I tend to fail colorblind tests miserably. I tried the glasses and with the glasses I was able to achieve a perfect score. However, it wasn’t like in the youtube videos at all. Maybe if they allowed me to look around a bit more I would have had a more interesting effect. As it was, I passed the test, took a look around the boutique and just thought “Yeah, they’re sunglasses, nothing is in true color but it somehow helped me pass the test”. I was underwhelmed and didn’t consider purchasing them.

Maybe I’ll give it another try some day. But, to answer OP’s question. I know what I can’t see. I know purple is red and blue and I can see it in certain situations if the lighting is right and the sample is large enough. Its the contrast with other colors that is missing mainly.

Colorblind here. Sounds like most people have explained it pretty well. I just wanted to add about my experience with the Enchroma glasses.

A local art museum was running a promotion with Enchroma where you got to borrow a free pair of glasses as you tour the museum. The only problem? The whole museum was dedicated to an exhibit by a black and white photographer hahaha. We ended up just going to the roof and having a beer while I looked over the city and looked at people’s clothes.

They also sometimes think the colors aren’t real. My brother wore his glasses out to a public gathering in the woods, with a building for cookouts. He took off his glasses halfway through because he was convinced they weren’t working. He thought that the tacky off pink building was white, and that the glasses made him think it was pink. Blew his colorblind mind when we all told him it was pink and he realized we weren’t fucking with him

Trying to be REALLY ELI5 here:

First, colorblindness is not just seeing everything in black-and-white.

Our eyes have color sensors. Most people have 3 different colors sensor (Red, Green, Blue). When we look at a color, all 3 sensor are stimulated depending on the color. So, for example, we can see a lot of green, a bit blue but no red at all, and then our brain interprets that as a unique single color.

There are dozens of different types of colorblindness. The most usual are when one sensor overlaps the other, that is: one green-bluish and another blue-greenish. So the sensors are kind of redundant because they will always detect almost the same thing.

They filter out that overlapping intersection. So those two almost identical sensors will start to actually detect different colors.

My fiancée’s family bought me the outdoor glasses. It was our first Christmas together and I bawled my eyes out in front of her family and our kids.

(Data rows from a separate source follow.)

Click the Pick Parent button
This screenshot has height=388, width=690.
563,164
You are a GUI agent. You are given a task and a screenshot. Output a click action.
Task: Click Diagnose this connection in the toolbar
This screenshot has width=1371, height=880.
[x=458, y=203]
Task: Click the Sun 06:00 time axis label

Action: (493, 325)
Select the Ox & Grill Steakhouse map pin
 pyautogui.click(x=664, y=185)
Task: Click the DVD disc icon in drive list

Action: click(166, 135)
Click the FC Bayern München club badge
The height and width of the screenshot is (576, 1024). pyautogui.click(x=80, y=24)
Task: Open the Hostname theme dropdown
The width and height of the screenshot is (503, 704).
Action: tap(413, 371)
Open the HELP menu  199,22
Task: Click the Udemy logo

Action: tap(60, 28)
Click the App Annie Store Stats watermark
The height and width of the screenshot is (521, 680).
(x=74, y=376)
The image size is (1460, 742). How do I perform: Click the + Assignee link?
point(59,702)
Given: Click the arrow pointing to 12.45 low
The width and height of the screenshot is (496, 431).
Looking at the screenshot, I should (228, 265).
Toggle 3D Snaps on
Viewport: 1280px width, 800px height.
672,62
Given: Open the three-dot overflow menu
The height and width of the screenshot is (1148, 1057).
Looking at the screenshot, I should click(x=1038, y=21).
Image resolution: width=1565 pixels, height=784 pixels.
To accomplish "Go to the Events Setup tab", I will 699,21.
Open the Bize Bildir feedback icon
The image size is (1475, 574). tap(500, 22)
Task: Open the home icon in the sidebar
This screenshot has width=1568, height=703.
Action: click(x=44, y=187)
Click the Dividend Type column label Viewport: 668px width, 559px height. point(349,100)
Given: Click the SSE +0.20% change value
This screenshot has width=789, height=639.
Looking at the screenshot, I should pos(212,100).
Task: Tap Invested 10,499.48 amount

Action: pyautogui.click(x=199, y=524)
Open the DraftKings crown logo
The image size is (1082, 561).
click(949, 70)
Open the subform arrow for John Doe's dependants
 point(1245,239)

I put them on outside and it took about 15 minutes for my eyes to not see everything as one shade of light red. After this, I had to ask her what the colors were of several things including cars, walls of buildings, and natural things. Everything was so much more vibrant and I got chills looking at her eyes in the sunlight. The colors I already knew were so beautiful and bright, new colors like seeing red correctly for the first time was life changing.

Anyone else with blue/yellow colorblindness fucking hate teal & maroon? Cause I hate teal and maroon.
Also I’m curious to know how many women here are CB? I am a colorblind left handed woman and statistically should have a penis somewhere around here. maybe I do and it’s maroon.